Thursday, January 2, 2020

How to debug redis at high scale

Background of our architecture

We are using very simple architecture of 100s of Java web boxes with auto-scaling and Redis Cluster as primary data source and Jedis as Redis client. We need to hit many different Redises in our single serving call with 20ms timeouts from client of our service. 

Problem we were facing

At a very high scale whenever CPU of Redis was going beyond 60% whole cluster was spiking to 100% with decrease in IOPS. Because of this we had to over provision the Redis boxes. 

Things we tried to debug the issue

  • Enabled debug logs in Redis

    • Debug logs were giving hint of things going bad but didn't give full picture 
      • Observation from debug logs 100s of new connections were getting created very frequently. 

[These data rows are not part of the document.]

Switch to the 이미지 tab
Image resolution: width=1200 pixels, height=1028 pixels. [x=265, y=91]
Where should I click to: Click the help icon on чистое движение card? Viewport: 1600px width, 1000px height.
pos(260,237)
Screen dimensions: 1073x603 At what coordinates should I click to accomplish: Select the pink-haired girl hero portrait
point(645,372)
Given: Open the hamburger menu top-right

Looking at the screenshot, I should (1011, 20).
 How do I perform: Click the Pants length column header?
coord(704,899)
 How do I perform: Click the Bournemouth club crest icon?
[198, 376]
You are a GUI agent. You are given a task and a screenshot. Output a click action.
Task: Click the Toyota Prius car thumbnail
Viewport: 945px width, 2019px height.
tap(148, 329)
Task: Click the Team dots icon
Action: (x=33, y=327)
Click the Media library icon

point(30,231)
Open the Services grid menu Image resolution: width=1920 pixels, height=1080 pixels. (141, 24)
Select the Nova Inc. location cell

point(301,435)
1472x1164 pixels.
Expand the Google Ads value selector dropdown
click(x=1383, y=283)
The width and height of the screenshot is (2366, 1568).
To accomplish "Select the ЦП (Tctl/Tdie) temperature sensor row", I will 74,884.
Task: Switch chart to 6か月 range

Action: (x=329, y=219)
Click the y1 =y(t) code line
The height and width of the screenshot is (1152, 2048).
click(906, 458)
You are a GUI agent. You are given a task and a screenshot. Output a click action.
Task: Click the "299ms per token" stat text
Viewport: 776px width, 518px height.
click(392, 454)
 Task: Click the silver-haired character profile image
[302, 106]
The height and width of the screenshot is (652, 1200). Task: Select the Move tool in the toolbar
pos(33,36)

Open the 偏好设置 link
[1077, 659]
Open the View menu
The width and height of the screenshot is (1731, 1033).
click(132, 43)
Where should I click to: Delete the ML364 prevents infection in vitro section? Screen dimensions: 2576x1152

  • Ran strace on Redis server with full text and timestamps

sudo strace -s 1000 -tt -T -p <PID>

    • This gave us very good information about what Redis does internally. 
      • Redis makes all system calls in batches. 3 major system calls are.
        • Accept
        • Read 
        • Write
      • Because of this batch reading/writing/accepting requests were timing out results in disconnection of TCP connection from Jedis and then it was creating new connection 
      • So whenever there was momentary spike in calls, Jedis was creating new connections, results in timeout of existing connections and logging of connection breaking, etc. and it was going in cycle of creating and destroying new connections. 

  • Ran tcpdump on client with full text and timestamp

sudo tcpdump -tttt -A -i any port <Redis Port>

    • This further clears everything that was happening about what all is happening at the TCP level. 

Our solution was to increase the number of idle connections to handle sudden spike in calls without creating new connections.